瀬戸内・芸術の島で学ぶ 過去と持続的成長(渋沢健)コモンズ投信会長

大島の港から船に揺られて30分ぐらいで豊島(香川県土庄町)に到着します。高台に広がる棚田から見渡す海の景観に言葉が失われ、広い敷地の一角に巨大な白い水滴のような建設物が自然と調和しています。「水」をテーマにした豊島美術館です。時が止まったような感覚で日常の邪念から解かれ、静め落ち着かせてくれる空間です。

豊島は現在では世界に誇る美術館がある自然豊かな島ですが、かつては近代工業化社会の負の側面である産業廃棄物の不法投棄に悩まされていたところでもあります。1978年にミミズ養殖による土壌改良という名目で県から認可を受けた業者が、実際には大量の産業廃棄物を持ち込み始めました。住民の反対運動にもかかわらず県は適切な対応をとらず、豊島の自然破壊に加担したと言っても過言ではないでしょう。
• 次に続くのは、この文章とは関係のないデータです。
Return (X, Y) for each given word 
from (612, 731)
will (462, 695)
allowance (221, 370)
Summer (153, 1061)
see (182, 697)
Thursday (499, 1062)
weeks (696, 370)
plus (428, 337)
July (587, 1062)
住民の長い戦いに転機がきたのは1990年です。香川県ではなく、兵庫県警が廃棄物処理法違反容疑で業者を摘発しました。その後、現状回復を求める住民が公害調停を申請し、2000年に香川県は責任を認め、合意が成立しました。90万トンを超える産廃物の処理が進むなか、農産物や海産物の風評に悩まされる豊島に自然と誇りを取り戻すという意味も込めて、10年に豊島美術館が開館します。

産業廃棄物の搬出は17年に完了しましたが、撤去しきれなかった新たな産廃が18年に見つかりました。現場を訪れると山がすっぽりと削り取られ、汚染された地下水の浄化作業は現在も続いています。アートというきっかけがなければ、自分は豊島にも訪れることなく、産業廃棄物問題に意識を配ることもなかったでしょう。やはりアートは「見えないもの」「見せたくないもの」を可視化する力があると言えます。

大切な経済と社会の調和

今回のフォーラムで改めて学んだのは、経済と社会が調和するサステナブルな成長の大切さです。ESGに関連させるなら大島のハンセン病療養所は社会(S)問題、豊島の産廃は環境(E)問題としてとらえられると言っていいかもしれません。
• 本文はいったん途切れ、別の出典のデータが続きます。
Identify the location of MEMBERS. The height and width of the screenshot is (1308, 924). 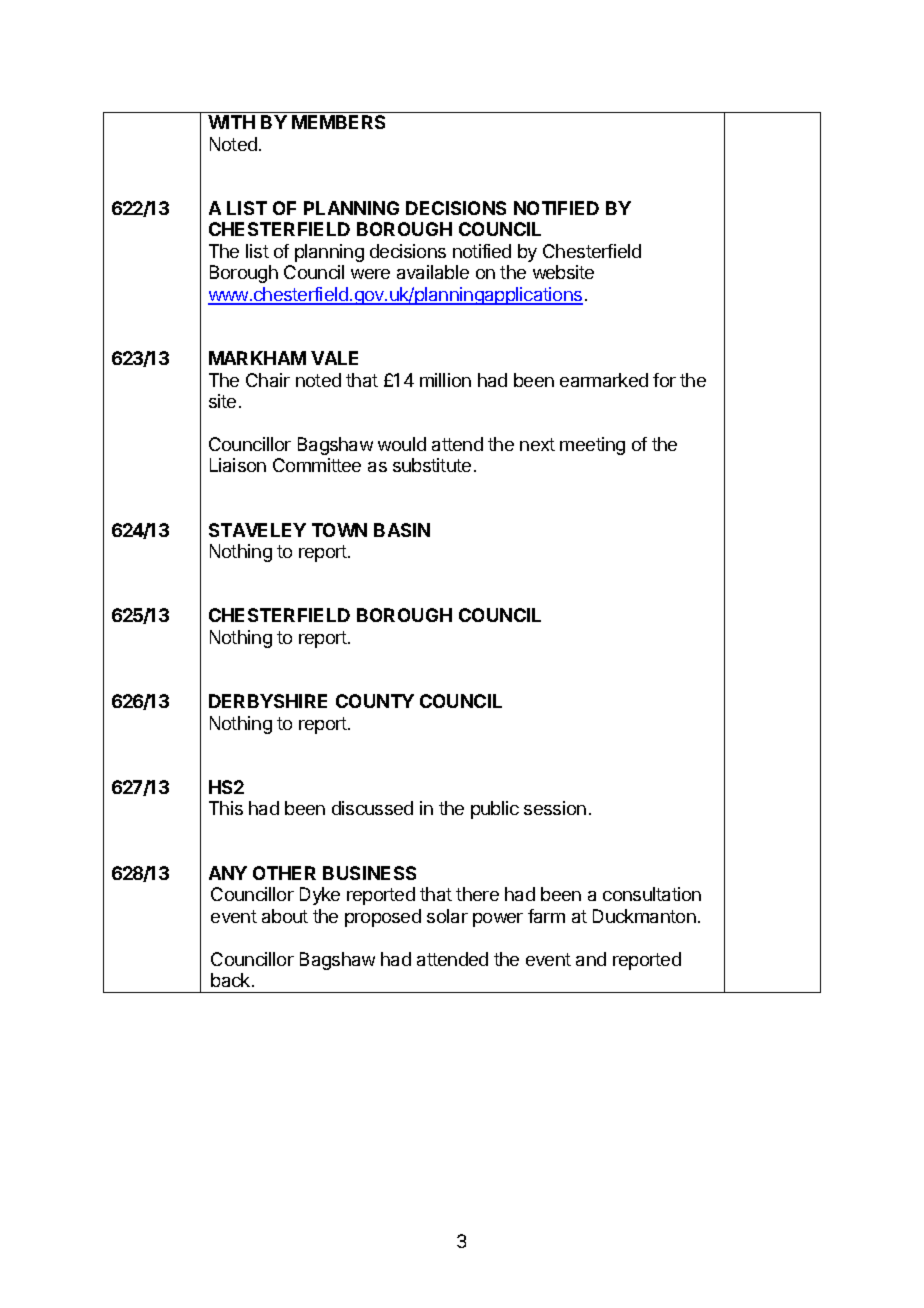
(338, 122).
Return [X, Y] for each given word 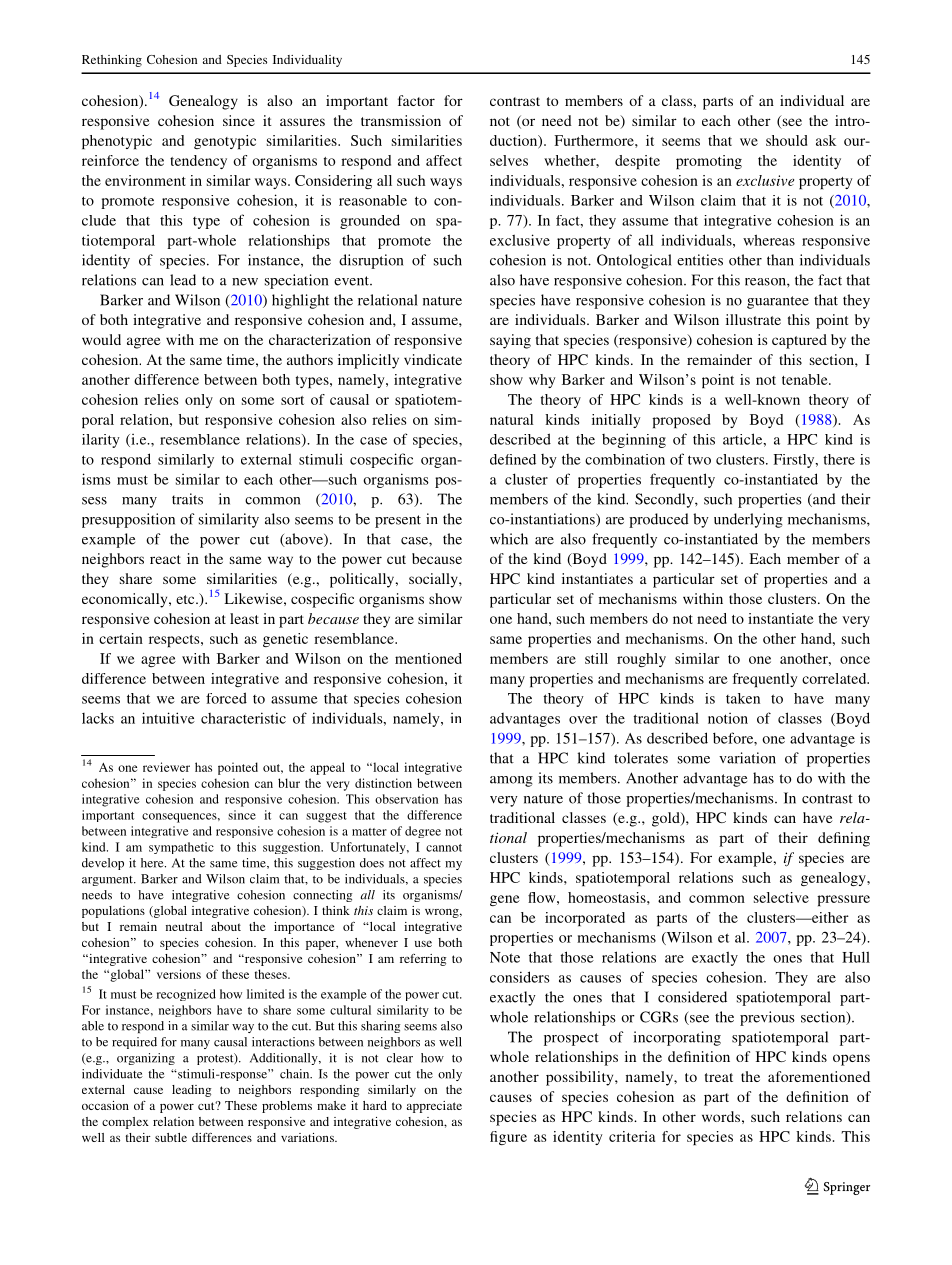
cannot [444, 848]
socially [434, 580]
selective [781, 897]
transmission [401, 120]
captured [799, 341]
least [244, 618]
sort [292, 400]
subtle [171, 1137]
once [855, 660]
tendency [198, 162]
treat [719, 1077]
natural [511, 419]
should [786, 140]
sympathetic [181, 848]
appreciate [434, 1107]
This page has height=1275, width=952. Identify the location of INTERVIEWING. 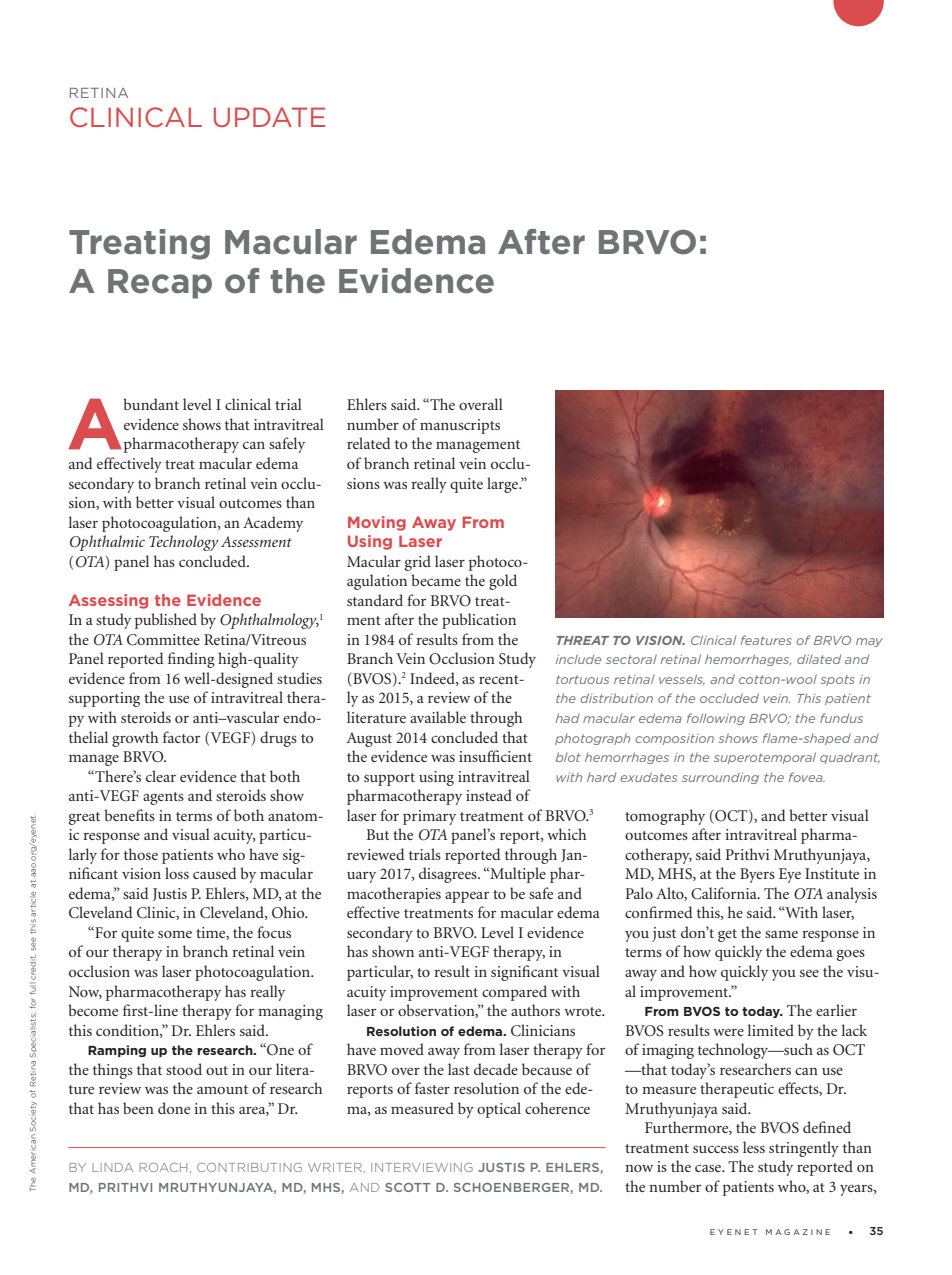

ノーベル賞を受賞した経済学者ミルトン・フリードマンは「企業の社会的責任とは利益の最大化である」と提唱しました。私自身はノーベル賞受賞者を論破できるほどの学識はありません。ただフリードマンの主張が注目された20世紀と比べると、21世紀はSDGsが示すように先進国・途上国を問わずサステナブルな成長が社会の最優先の事項であるという意識が高まっています。

フリードマンの思想を21世紀の文脈で読み替えると、企業の存在意義とは「利益の最大化」ではなく「価値の最大化」と言えるのではないでしょうか。企業が社会に提供する価値とは株主の価値だけではなく、経営者、従業員、顧客、取引先、社会、そして未来世代など様々なステークホルダーにとっての価値であり、世の中の様々な課題の解決を通じて持続的な成長を実現することです。言い換えれば、地球規模の課題であるサステナブルな成長を実現するには企業の果たす役割が大きいということでしょう。

渋沢健
コモンズ投信会長。1961年生まれ。83年米テキサス大工学部卒。87年カリフォルニア大学ロサンゼルス校MBA経営大学院修了。JPモルガンなどを経て、2001年に独立し、07年コモンズ株式会社(現コモンズ投信)を創業、08年会長就任。著書に「渋沢栄一 100の金言」(日経ビジネス人文庫、16年)など。